7. Set fire to something just for the heck of it.

"Hmm...better not be a long line like last time at the store. Wouldn't want to smite anyone meaninglessly now would I? …Wait, yes I would! UWEE HEE HEEE!" shouted the jester, walking out the door after donning his green and red robes. On his way out of his room, he saw 2 of his behemoths, massive purple colored beasts with fangs and claws, standing 20 feet high on their hind legs, assaulting each other over a slab of meat. Kefka, growing annoyed by the sound of the 2 overgrown mutated dogs, simply blasted them out of existence with 2 well placed bolts of lightning. "Sigh…there goes 2 more behemoths. Can't these things ever behave? " he says to himself as he walks into his grand dining hall.

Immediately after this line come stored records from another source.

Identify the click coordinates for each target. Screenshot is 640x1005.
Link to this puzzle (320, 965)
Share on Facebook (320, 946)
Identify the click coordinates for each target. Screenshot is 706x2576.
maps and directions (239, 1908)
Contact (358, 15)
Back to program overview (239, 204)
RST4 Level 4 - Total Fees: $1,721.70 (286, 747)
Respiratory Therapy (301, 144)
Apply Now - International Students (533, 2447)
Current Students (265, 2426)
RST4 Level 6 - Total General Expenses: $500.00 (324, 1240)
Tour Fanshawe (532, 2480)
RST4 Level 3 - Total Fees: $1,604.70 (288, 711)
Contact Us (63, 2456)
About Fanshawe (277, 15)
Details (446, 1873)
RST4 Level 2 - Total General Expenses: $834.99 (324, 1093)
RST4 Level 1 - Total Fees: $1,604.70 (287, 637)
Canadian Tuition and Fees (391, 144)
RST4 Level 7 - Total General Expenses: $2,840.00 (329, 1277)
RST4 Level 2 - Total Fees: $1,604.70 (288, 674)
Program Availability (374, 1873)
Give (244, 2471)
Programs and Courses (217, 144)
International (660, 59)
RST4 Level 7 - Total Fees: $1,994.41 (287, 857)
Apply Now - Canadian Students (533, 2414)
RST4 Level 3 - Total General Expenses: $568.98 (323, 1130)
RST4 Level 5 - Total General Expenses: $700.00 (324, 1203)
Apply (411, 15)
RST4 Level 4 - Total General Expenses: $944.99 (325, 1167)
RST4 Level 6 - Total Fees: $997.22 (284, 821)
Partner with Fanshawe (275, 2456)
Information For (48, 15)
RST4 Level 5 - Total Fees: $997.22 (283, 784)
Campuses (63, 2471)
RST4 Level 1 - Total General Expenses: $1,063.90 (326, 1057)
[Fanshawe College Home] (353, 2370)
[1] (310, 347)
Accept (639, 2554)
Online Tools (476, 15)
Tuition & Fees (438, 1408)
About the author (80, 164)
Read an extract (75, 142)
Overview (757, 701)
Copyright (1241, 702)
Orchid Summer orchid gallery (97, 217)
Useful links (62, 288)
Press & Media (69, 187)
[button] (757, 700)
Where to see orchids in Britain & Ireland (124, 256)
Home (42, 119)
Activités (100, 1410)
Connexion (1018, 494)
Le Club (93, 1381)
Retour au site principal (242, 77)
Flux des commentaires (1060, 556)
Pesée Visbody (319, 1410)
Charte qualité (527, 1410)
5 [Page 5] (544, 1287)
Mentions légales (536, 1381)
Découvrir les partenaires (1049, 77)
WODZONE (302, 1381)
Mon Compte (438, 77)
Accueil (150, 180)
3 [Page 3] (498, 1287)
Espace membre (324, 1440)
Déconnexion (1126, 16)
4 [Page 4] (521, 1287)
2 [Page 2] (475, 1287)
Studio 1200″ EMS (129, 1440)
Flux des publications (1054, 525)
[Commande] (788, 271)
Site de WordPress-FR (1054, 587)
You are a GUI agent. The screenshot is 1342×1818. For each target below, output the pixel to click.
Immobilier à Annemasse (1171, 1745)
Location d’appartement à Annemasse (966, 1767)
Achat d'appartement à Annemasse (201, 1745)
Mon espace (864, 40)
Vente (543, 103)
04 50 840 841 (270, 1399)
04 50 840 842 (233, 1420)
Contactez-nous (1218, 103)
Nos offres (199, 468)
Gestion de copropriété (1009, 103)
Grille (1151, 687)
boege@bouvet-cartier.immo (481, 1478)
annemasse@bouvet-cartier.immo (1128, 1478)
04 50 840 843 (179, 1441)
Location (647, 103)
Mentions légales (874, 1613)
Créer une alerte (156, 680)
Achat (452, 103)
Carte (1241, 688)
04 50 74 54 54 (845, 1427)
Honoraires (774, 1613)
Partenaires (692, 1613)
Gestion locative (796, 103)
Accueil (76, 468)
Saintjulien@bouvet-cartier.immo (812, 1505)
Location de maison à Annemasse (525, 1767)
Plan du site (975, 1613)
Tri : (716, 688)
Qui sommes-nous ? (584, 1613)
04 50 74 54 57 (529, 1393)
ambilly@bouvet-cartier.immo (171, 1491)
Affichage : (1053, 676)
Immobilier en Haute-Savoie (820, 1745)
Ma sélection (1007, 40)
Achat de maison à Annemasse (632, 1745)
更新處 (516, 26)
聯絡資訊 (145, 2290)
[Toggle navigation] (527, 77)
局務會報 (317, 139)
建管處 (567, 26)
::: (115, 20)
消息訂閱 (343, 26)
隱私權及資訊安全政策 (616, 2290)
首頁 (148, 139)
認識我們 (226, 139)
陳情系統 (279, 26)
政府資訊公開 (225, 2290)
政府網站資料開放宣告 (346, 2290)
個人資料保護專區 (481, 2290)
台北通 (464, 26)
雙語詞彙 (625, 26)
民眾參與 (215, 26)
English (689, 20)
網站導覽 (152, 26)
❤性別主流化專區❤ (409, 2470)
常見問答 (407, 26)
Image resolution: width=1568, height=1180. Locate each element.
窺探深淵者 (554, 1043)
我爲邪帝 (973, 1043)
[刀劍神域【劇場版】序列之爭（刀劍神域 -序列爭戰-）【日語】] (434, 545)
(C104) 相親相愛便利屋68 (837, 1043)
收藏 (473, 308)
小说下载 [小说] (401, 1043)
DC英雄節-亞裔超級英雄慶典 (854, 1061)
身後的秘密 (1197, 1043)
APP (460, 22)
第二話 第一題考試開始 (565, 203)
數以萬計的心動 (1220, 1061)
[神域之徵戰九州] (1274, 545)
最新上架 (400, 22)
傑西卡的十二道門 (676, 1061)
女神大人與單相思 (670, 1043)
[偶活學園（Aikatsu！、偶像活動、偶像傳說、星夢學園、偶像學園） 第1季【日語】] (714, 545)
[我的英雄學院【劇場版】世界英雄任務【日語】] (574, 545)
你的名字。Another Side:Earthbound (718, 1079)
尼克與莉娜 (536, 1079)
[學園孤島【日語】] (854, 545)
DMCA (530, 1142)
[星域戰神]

            His food is already on the table, a breakfast of eggs, bacon, toast, and a glass. But something was missing. There WAS NO MILK! "GAH! I must have used it all! Well, give me a chance to get out of the tower and blow some pedestrians away…UWEE HEE HEE!" His laughter, sounding much like a hyena's, echoed throughout the tower. Then, walking casually back to his room, he withdrew his less expensive clothes from his closet. He wouldn't want to ruin his good robes with dirt, and if the need to punish some rebels, blood.

            He hurried out the door, on his way to the city of South Figaro. He was sure to find some milk there, as well as some other groceries. His stock in the tower was waning. 'Maybe I should cut the rations for the beasts' he thought, as he cast float on himself and began to hover quickly to his destination. By the time he reached it, his clothes were covered in salt from the ocean spray. 'AUGH! Why must all the cities be on another damn continent? Maybe I should divide them again and make them shift over near my tower…it'll save me money on cleaning these clothes. I hate the ocean..' he was suddenly shot out from his train of thought as he heard a person scream. "AHH! IT'S KEFKA! RUN!" shouted the man, who appeared to be in his late twenties with blonde hair. Kefka hated it when someone points out his presence just because he's god. He has better things to do then watch people cower from him.

            He walked past the running crowds in the city streets, making his way to a small grocery store. Upon entering, everyone ran into the corner and cowered in fear from the mighty mage. He sighed. He was having a bad day so far and he didn't feel like repeating his everyday routine of senseless killing and destruction. He just wanted some milk. Walking up to the cash register, he noticed that no one was there. Screaming at the top of his lungs, he shouted "COME OUT FROM WHERE YOUR HIDING OR I BLAST THIS SORRY VILLAGE AWAY WITH THE LIGHT OF JUDGEMENT!" immediately, the store owner came up from behind the counter where he was hiding. Kefka, pleased that the moron showed himself instead of forcing him to take more drastic measures (the destruction of the town, massacre, etc.). Walking towards an icebox, he threw it open, took out a few jugs of milk, after checking the expiration date of course, and then proceeded back to the counter, dropped 30 gold to pay for it all, then walked out whistling. The people of the store just watched in awe, as they had stood, or rather crouched like little sissies, in the presence of Kefka Palazzo.

            Deciding he didn't want to ruin his robes anymore, he went to the docks to take a ferry to Tzen, the city just south of his tower. He didn't have to pay for the ferry. Being looked on upon as god has many privileges. He yawned slightly, realizing that he was still tired from the events of yesterday. He heard from gossip in town that he went to the ruins of the castle of Doma, set fire to it, then went to a pub and got drunk. Kefka, the god of all these pitiful humans, drunk. He couldn't believe it, for he rarely even comes into contact with alcohol. Must've been having too good of a time to care, and it took its toll as he felt a hangover come on. He decided to go to his private room on the ship and take a quick nap.